Von seinem Vater ist nur bekannt, dass er ein „Ostgrieche“[10] war und zwar aus Kyme in Aiolien an der Westküste Kleinasiens stammte.[11] „Er hatte Seehandel getrieben“[12], war aber nicht erfolgreich: Hesiod schreibt in den Erga 635-640, sein Vater habe Kyme wegen „bitterer Armut“[13] verlassen und sich dann in Askra niedergelassen.[14] Da lebte er als Bauer und hat einiges Vermögen erworben, das er seinen beiden Söhnen, Hesiod und Perses, hinterließ.[15] Es gibt Gründe anzunehmen, dass dieses Vermögen erheblich war.[16]

Es ist bekannt, dass Hesiod „in seiner Jugend Schafhirt am Abhang des [Berges] Helikon“[17] war; später bestellte er das vom Vater ererbte Land.[18] Die Dichtungskunst hatte er höchst- wahrscheinlich von den wandernden Dichtern (Rhapsoden) erlernt.[19] Seit etwa 720 trat er selbst als Rhapsode auf.[20]

2.2 Das Werk von Hesiod

Hesiod war ein bäuerlicher Dichter[21] und gilt als der Schöpfer der neuen Gattung des Sach-Epos (im Unterschied zum Heroen-Epos von Homer).[22] Er sah seine Aufgabe nicht darin, die fiktionalen Geschichten über die uralten Helden zu erzählen[23], sondern „Wahres zu kün-

den“,[24] im Auftrag der Musen die Menschen zu belehren[25] und ihnen den „Willen des Zeus“[26] zu verkünden.

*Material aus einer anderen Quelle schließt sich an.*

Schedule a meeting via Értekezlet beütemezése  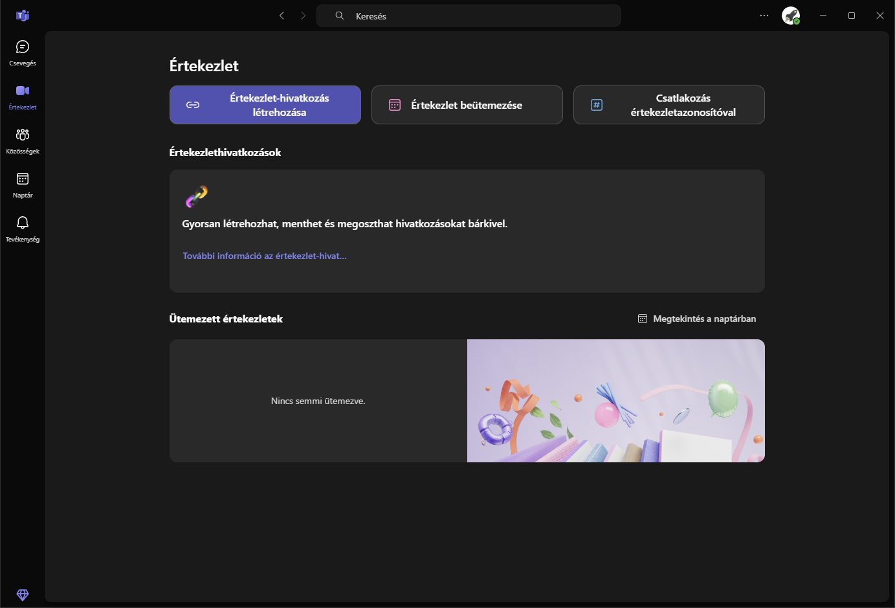[467, 104]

Insgesamt gilt Hesiod als der Autor von vier großen Werken: der ‚Theogonie‘, den ‚Werken und Tagen‘(gr. Erga kai hemerai, lat. Opera et dies), dem ‚Frauenkatalog‘ (gr. Ehoien, lat. Catalogus o. Echoeae) und dem ‚Schild‘ (gr. Aspis, lat. Scutum). Die Echtheit der ersten beiden Texte ist gesichert, der ‚Schild‘ gilt größtenteils als unecht, was den ‚Frauenkatalog‘ angeht, so ist die Autorschaft von Hesiod bestritten.[27]

„Die ca. 1200 Verse umfassende Theogonie (Götterentstehung) stellt in der myth. Form die Entstehung der Welt und die Abfolge der Göttergenerationen dar.“[28] Das Gedicht ist genealogisch (nach den Göttergenerationen und -geschlechtern) strukturiert.[29] Im Unterschied zu seinen anderen Werken werden in den Erga mehrere Themen behandelt, u. a. das der Gerechtigkeit.[30] Im ‚Frauenkatalog‘ werden die sterblichen Frauen aufgeführt, die sexuelle Beziehungen mit den Göttern hatten; aus diesen Verbindungen gingen die Heroengeschlechter hervor. Der ‚Schild‘ erzählt von dem Kampf zwischen Herakles und dem Sohn von Ares Kyknos und beschreibt sehr ausführlich den Schild des Herakles.[31]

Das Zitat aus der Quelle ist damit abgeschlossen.